⟨

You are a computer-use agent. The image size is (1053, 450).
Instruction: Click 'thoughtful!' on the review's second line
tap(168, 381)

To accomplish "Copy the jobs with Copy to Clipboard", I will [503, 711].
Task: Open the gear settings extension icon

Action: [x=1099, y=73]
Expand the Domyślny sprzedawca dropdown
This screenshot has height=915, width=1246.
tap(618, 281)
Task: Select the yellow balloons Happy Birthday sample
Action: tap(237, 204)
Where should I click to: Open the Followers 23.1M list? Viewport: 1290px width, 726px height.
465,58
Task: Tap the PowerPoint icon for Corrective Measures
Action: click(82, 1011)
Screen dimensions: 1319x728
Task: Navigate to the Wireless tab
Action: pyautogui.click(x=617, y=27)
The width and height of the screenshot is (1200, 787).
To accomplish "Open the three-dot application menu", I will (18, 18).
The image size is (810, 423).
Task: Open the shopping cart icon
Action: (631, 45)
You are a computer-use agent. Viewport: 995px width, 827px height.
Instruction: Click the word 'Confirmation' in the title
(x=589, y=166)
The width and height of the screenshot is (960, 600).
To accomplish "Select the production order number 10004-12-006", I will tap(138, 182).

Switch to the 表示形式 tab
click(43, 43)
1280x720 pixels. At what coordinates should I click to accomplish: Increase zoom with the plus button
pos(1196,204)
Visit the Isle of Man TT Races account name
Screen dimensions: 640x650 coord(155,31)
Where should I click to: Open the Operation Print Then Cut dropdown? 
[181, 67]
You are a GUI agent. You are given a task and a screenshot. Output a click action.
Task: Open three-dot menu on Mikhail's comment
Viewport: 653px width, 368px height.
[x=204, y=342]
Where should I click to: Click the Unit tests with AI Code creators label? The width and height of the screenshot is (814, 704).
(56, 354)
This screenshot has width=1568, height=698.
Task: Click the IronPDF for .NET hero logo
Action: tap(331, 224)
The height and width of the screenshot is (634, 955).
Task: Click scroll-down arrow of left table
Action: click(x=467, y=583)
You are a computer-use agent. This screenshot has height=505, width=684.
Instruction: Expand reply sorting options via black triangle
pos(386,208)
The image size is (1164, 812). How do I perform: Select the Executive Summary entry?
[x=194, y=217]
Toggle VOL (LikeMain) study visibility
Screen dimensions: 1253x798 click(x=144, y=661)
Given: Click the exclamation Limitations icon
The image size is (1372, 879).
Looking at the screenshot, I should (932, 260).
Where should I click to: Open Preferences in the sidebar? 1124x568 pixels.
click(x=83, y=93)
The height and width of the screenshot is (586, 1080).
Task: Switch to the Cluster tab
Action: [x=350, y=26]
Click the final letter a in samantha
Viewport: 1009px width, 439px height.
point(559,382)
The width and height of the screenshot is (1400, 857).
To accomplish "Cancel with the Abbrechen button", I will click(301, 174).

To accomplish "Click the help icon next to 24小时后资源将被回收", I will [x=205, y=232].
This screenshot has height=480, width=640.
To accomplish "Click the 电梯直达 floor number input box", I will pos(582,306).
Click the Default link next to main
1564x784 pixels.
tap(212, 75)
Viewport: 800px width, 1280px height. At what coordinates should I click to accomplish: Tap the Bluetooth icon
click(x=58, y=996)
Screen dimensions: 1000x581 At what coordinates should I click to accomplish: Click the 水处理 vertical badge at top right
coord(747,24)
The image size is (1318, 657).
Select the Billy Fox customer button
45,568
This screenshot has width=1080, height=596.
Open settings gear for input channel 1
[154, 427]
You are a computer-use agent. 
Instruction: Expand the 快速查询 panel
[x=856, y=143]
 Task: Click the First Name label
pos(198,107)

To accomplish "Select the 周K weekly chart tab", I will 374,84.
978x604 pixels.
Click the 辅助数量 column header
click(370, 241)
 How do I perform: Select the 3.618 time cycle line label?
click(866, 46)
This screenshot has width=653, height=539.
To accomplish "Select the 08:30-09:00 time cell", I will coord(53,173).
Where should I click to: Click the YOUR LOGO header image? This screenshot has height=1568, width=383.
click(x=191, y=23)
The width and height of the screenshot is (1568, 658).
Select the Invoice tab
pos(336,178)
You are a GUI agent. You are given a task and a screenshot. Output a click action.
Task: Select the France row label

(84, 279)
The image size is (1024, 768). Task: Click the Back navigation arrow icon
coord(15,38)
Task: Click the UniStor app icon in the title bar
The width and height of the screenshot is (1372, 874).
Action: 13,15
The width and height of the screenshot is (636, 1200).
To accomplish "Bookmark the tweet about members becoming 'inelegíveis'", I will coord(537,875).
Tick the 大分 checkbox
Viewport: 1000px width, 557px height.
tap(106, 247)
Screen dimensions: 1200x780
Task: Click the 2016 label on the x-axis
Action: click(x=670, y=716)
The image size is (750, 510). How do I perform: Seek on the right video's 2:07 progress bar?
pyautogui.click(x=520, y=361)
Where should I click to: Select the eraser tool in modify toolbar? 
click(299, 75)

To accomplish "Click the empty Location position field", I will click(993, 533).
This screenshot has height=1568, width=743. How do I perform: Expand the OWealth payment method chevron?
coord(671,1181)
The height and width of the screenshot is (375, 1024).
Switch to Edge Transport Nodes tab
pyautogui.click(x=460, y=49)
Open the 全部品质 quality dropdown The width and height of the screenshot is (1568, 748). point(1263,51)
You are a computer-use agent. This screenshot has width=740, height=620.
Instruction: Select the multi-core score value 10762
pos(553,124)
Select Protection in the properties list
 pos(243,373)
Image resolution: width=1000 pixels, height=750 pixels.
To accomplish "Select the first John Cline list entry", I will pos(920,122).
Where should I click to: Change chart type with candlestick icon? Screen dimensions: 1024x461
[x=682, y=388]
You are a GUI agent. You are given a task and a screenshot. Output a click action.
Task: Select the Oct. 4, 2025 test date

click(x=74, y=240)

⟩

**REQUIRED ACTION**:
Copy every line above in which the string "computer" shows up.

**RESPONSE TO THE EXERCISE**:
You are a computer-use agent. The image size is (1053, 450).
You are a computer-use agent. Viewport: 995px width, 827px height.
You are a computer-use agent. This screenshot has height=505, width=684.
You are a computer-use agent. 
You are a computer-use agent. This screenshot has width=740, height=620.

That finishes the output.